沈傲入朝已经六七年,从一个十六七岁的少年,如今也到了而立之年,处事的手段有时虽然莽撞,可是在莽撞之后,也有一种成熟的老道。
沈傲不敢耽误,立即打马入宫,径直到了文景阁,赵佶听到沈傲来了,若有所思地召见他,劈头就问:“朕听说,杨爱卿的事涉及到了谋反?”
沈傲坐下,笑吟吟地道:“本来呢,微臣心里也是这样想,堂堂首辅,居然被人行刺,若不是所图甚大,谁有这个胆子?因此微臣不敢耽误,立即调了武备校尉前去拿人,四处打探追问,后来才知道,原来是虚惊一场。”
赵佶愁眉不展,听沈傲继续说下去。
沈傲道:“微臣细细查访之后,才知道原来是这张鸣胆大包天,因为怨恨杨大人撤了他的官职,因而便买通了泼皮,拦了杨大人的路,将杨大人痛打了一顿,并没有任何人指使。只是这张鸣因为与秦国公结着亲,打了人之后又怕人追究,便干脆躲到秦国公府去。秦国公年少,涉世不深,也不知道张鸣是犯了案子才去藏匿的,最后才闹出这一桩误会。”
赵佶道:“此事当真和秦国公没有干系?”
历来皇帝和皇子都是极其矛盾的,一方面,他们是血亲,打断了骨头连着筋,可是另一方面,他们又是天生的冤家,寻常人谋逆,能闹出什么动静?可是皇子就不一样,他们颇有影响,若是当真图谋不轨,就不能等闲视之了。
赵佶也是如此,一方面,他给予儿子们优渥的生活,另一方面却又不得不防备他们,一听到风吹草动,便杯弓蛇影,不得不小心提防。
沈傲想了想,正色道:“确实没有干系,秦国公不是什么有城府之人,就算是刺杀了杨大人,对他又能有什么好处?”
赵佶才长长地出了一口气,不禁含笑道:“这样便好,朕也并非是不信任秦国公,他毕竟还是小孩儿嘛,只是他性子暴戾了一些,若真是和此事有关,朕若是不重惩一下,这便是做父皇的失职了。”
赵佶的话音落下,突然又道:“旅行成亲是什么?”
沈傲开始还是危襟正坐,被赵佶这一问,下巴都差点掉下来,不禁心虚地道:“陛下是怎么知道这词儿的?”
赵佶含笑道:“朕原本是不知道的,可是你跑去教唆紫蘅,紫蘅又去教唆她那稀里糊涂的父王,而如今晋王居然跑到了宫里四处张扬,求太后恩准了。”
沈傲很是尴尬地干咳几声,道:“其实只是一边成亲一边沿途跋山涉水的游玩而已,臣只是胡乱想出来的,让陛下见笑了。”

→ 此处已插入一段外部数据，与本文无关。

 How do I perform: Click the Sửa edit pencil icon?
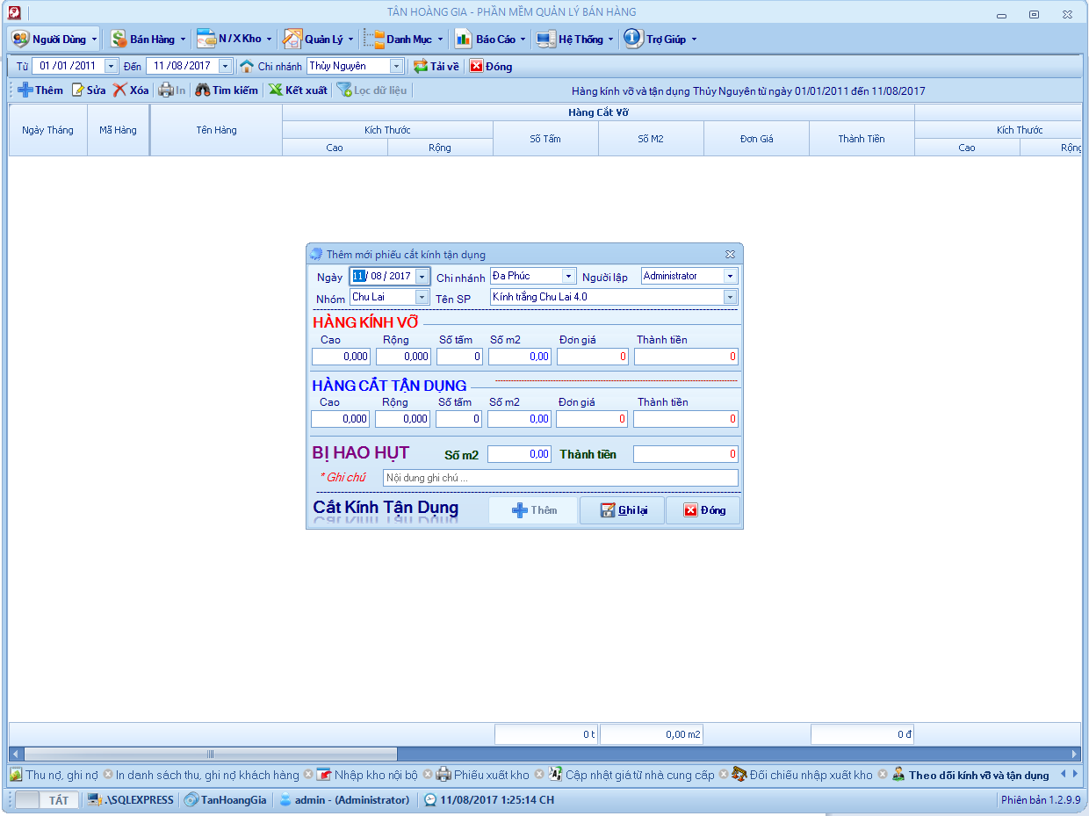click(77, 90)
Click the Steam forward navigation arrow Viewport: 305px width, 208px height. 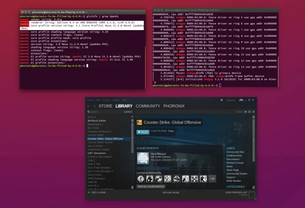tap(94, 106)
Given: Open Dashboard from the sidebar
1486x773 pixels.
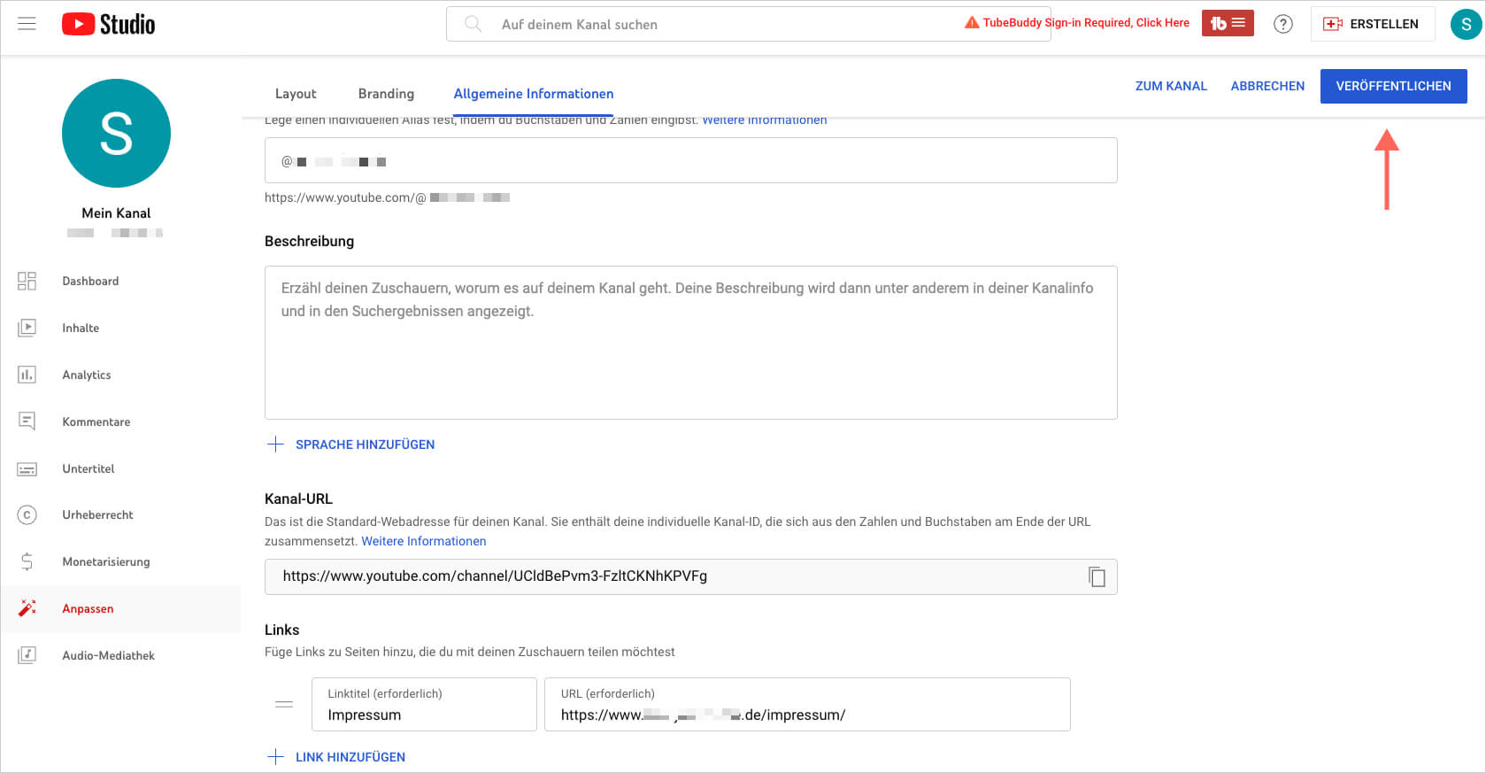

赵佶苦笑道:“你胡乱想出来,倒是搅得这宫里不安生了,晋王的事,朕一向是不想管的,可是不管又不成,太后说了,紫蘅是个好动的性子,出去走走也好,多派一些侍卫就是了。你不是说要去泉州办什么万国展览会吗?朕已经下了旨意,传送各国知晓,到时便带紫蘅去泉州一趟也就是了。”
沈傲不禁道:“陛下就不怕坏了规矩?”
赵佶的脸色一板,道:“若是朕的女儿,朕当然不能由着你们胡闹,可是晋王要闹,朕又有什么办法?索性应了他,省得日日纠缠不清。”
沈傲讪讪道:“我也只是这么一提,谁知道闹得这么大。”随即又悻悻然地道:“陛下,泉州那边已经来了信,说是展览馆的场地已经准备好了,各项也都准备妥当,就等陛下选定个日子,微臣是这样想的,这日子还是提早一些的好,各国使节多半已经动身,最多半月,最迟月余也就能到,总不能让他们在这泉州多等,还是及早办了,让他们早些回去的好。”
赵佶颌首点头,道:“这是正事,朕哪里能怠慢?日期已经定下了,就在下月十五,你月末的时候动身去泉州吧。朕的身体是越发不成了,否则也想随你去走走看看。”他不禁吁了口气,脸上浮出黯然之色,继续道:“前几日成都府那边献上了金丹十二枚,朕服用之后倒是觉得身体飒爽了一些。羽化成仙,朕是不指望的,只求能延年益寿,多活几年便罢。”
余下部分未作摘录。